When I imagined a heart surgery prior to Josh's heart surgeries, I thought of surgery on something the size of my fist. I quickly realized that this was not a surgery on an adult sized heart. This was surgery on a tiny heart. A heart the size of a strawberry. An aorta the size of a piece of macaroni, that was so delicate and fragile, exact precision was paramount. If sutures tore the aorta, even slightly, Josh could bleed out within minutes... if that long.
I began to cry. I felt terribly for Dr. Macicek. He had been with Josh since the day we arrived at TCH. It had to be difficult for him too.
Just before his 8 month birthday, Josh underwent open heart surgery for another repair to his aorta. Surgeon Jeffery Heinle performed both of Josh's surgeries. He is one of the best congenital heart surgeons in the world. The congenital heart surgery team at TCH, led by Dr. Charles Fraser, is where people travel vast distances to receive world renowned care. This surgery was far more complex than the first. Though the surgery was a success, Josh suffered several complications afterward. He was in the CVICU longer this time, to manage his difficulty breathing and a strider caused by temporary paralysis of one of his vocal cords.
Now, at age 2, Josh is the picture of health. He runs, he plays, he loves the beach, he does everything any other 2 year old child would do. He sports a scar down the length of his beautiful chest, and one under his left shoulder blade as reminders of what he has been through.

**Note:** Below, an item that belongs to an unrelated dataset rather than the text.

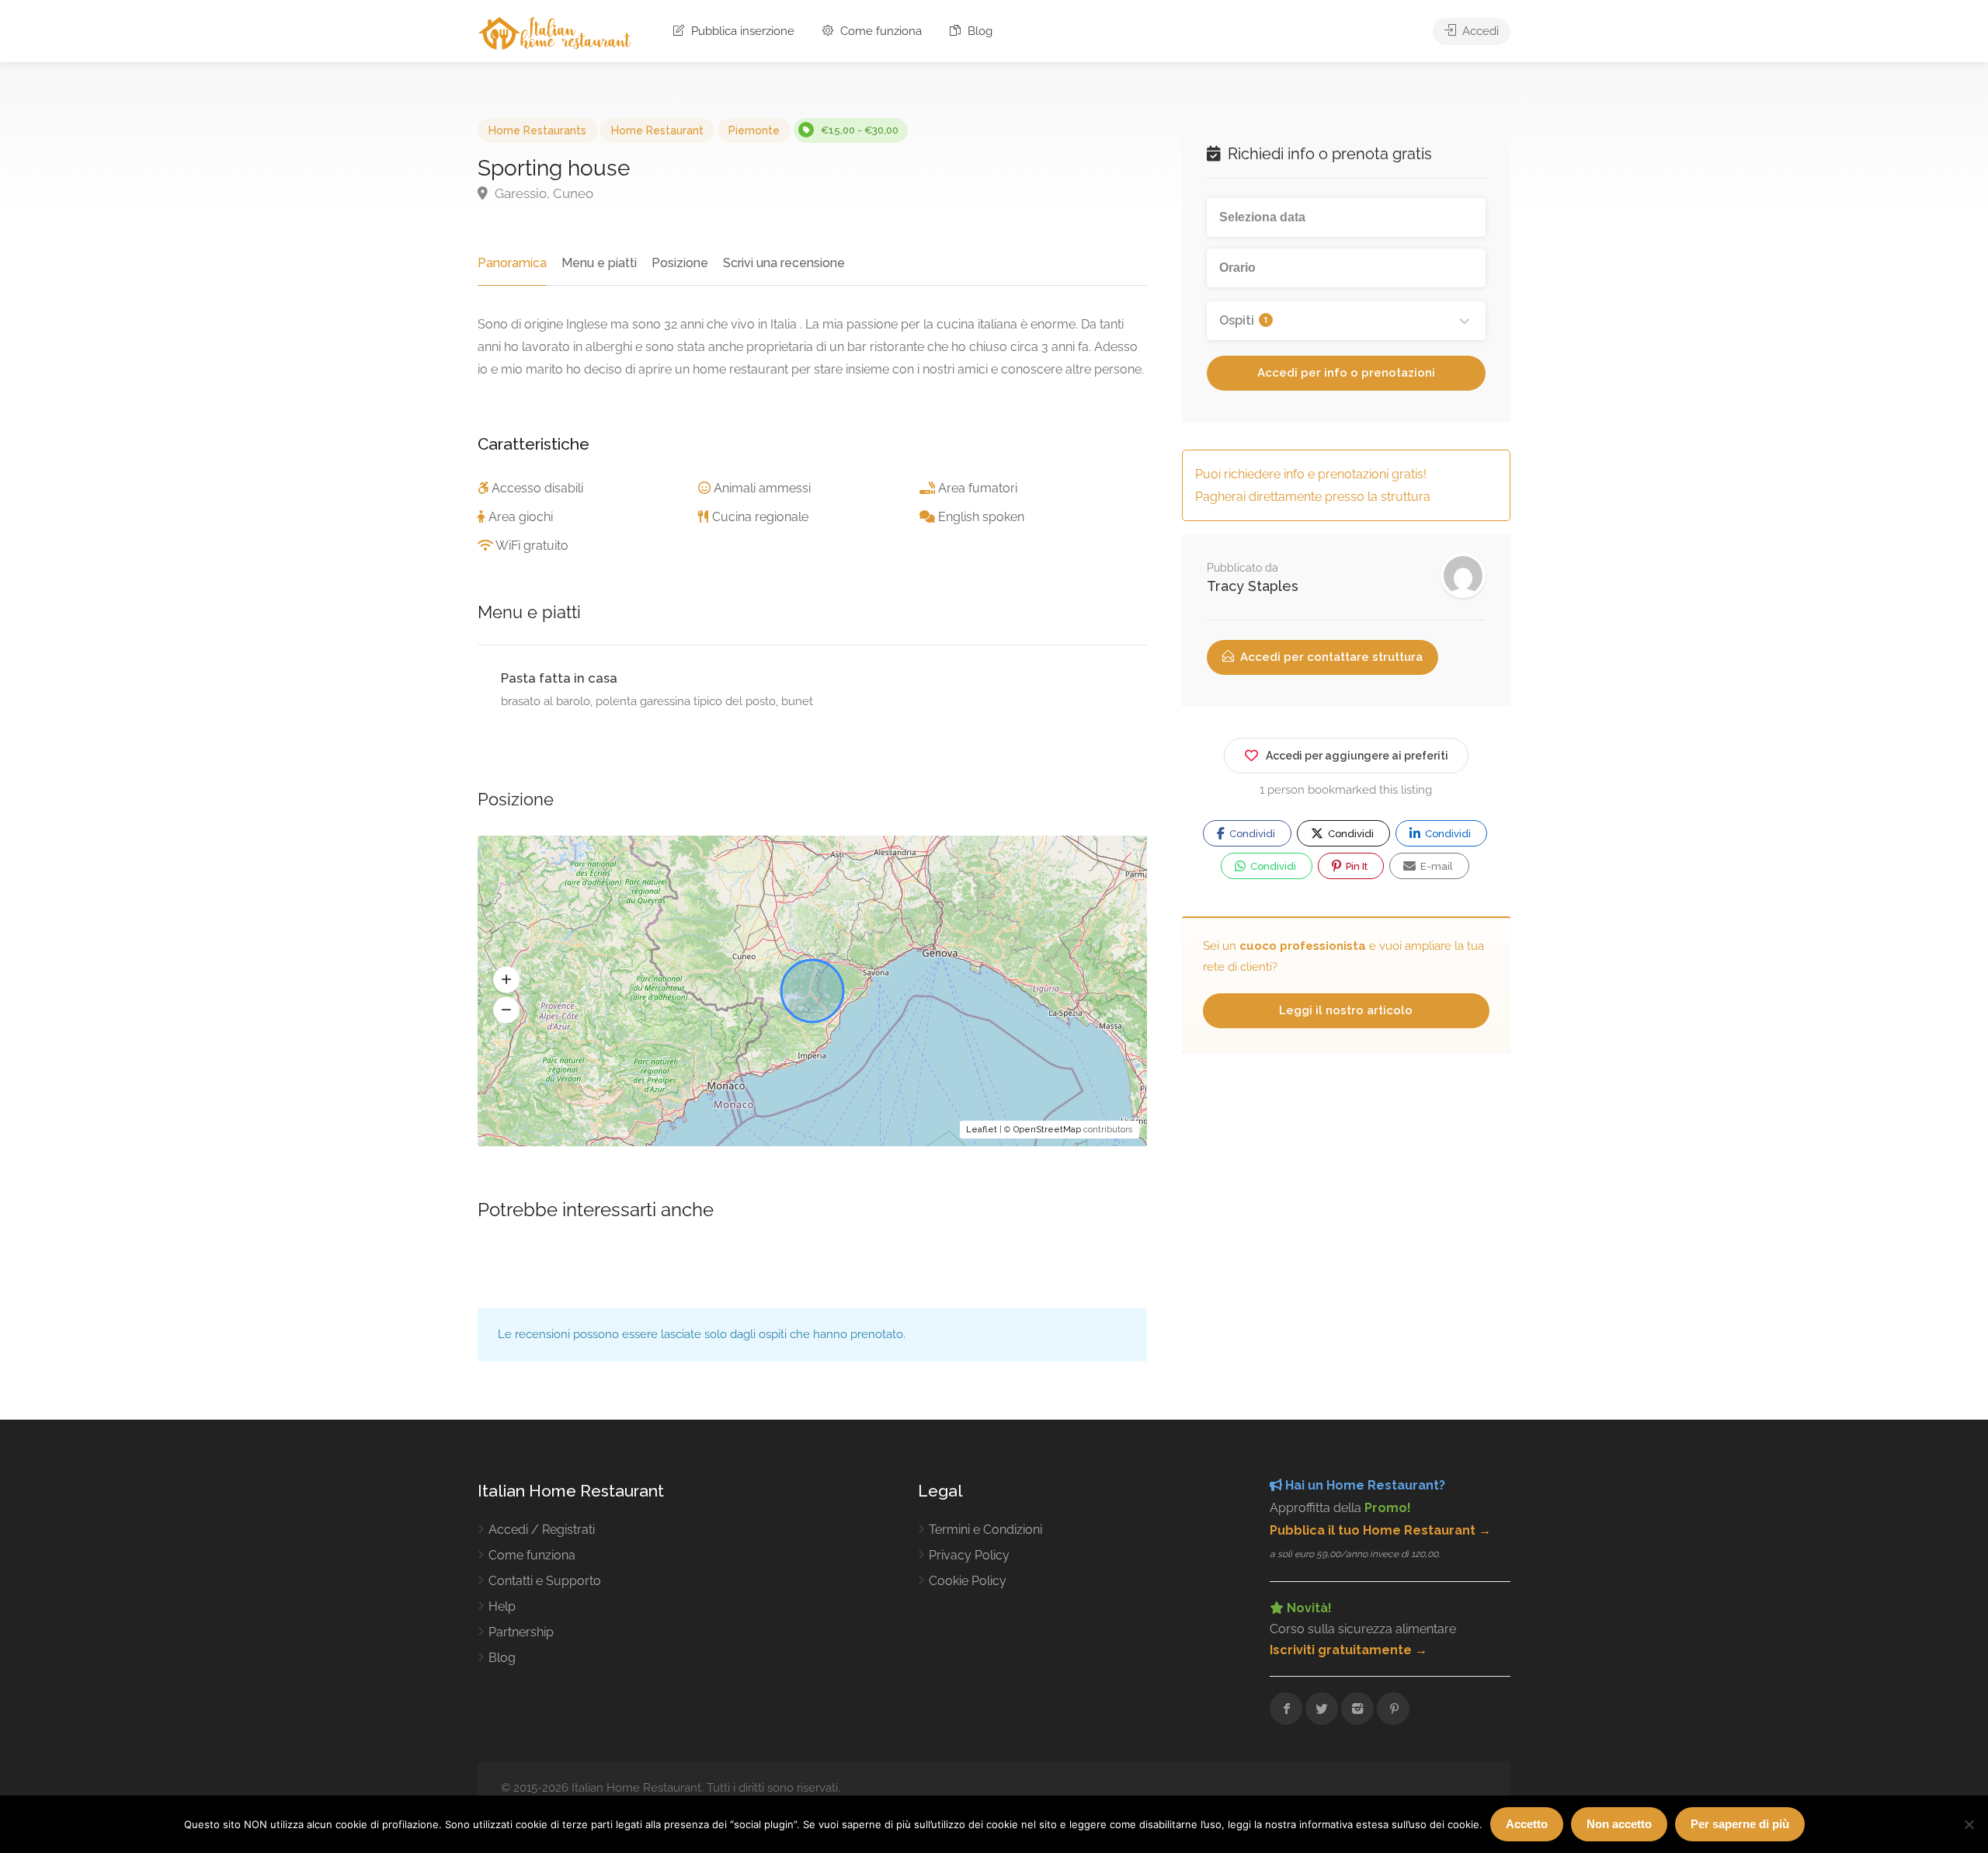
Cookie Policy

I notice people at the beach looking at his scars, likely wondering what happened. I'm always happy to explain it to them because Josh is a survivor. I am proud of his scars for that reason. We celebrate his surgical anniversaries because he is a fighter. We thank God for him everyday. Now, it's hard to believe I ever thought we could lose him.
Josh will never have a normal heart. He still has a bicuspid aortic valve, sub-aortic valve stenosis, and mitral valve stenosis, which the cardiologists watch carefully. We don't know when his next surgery will be, but I know that my son is a fighter, a survivor, and my little superhero.

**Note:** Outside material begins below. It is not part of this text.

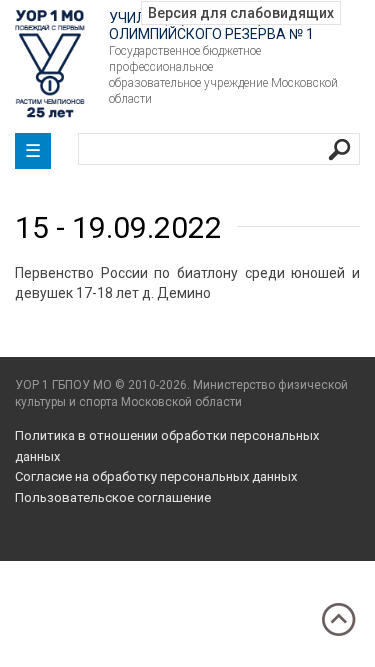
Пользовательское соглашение (113, 497)
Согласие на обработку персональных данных (156, 476)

Josh, we love you, and we are so proud of you. You are our hero. You have fought and survived. You are a true miracle.
This is why I beg every expectant mother to request a simply pulse oximetry test for her newborn baby. This measures the oxygen saturation of the blood. There is no poking, prodding, or blood draws. It's the little red light clip that they put on someone's finger in the hospital. It's cost effective, it's quick & easy. It would mean the difference between life & death for the 1 in 100 babies that are born with a congenital heart defect.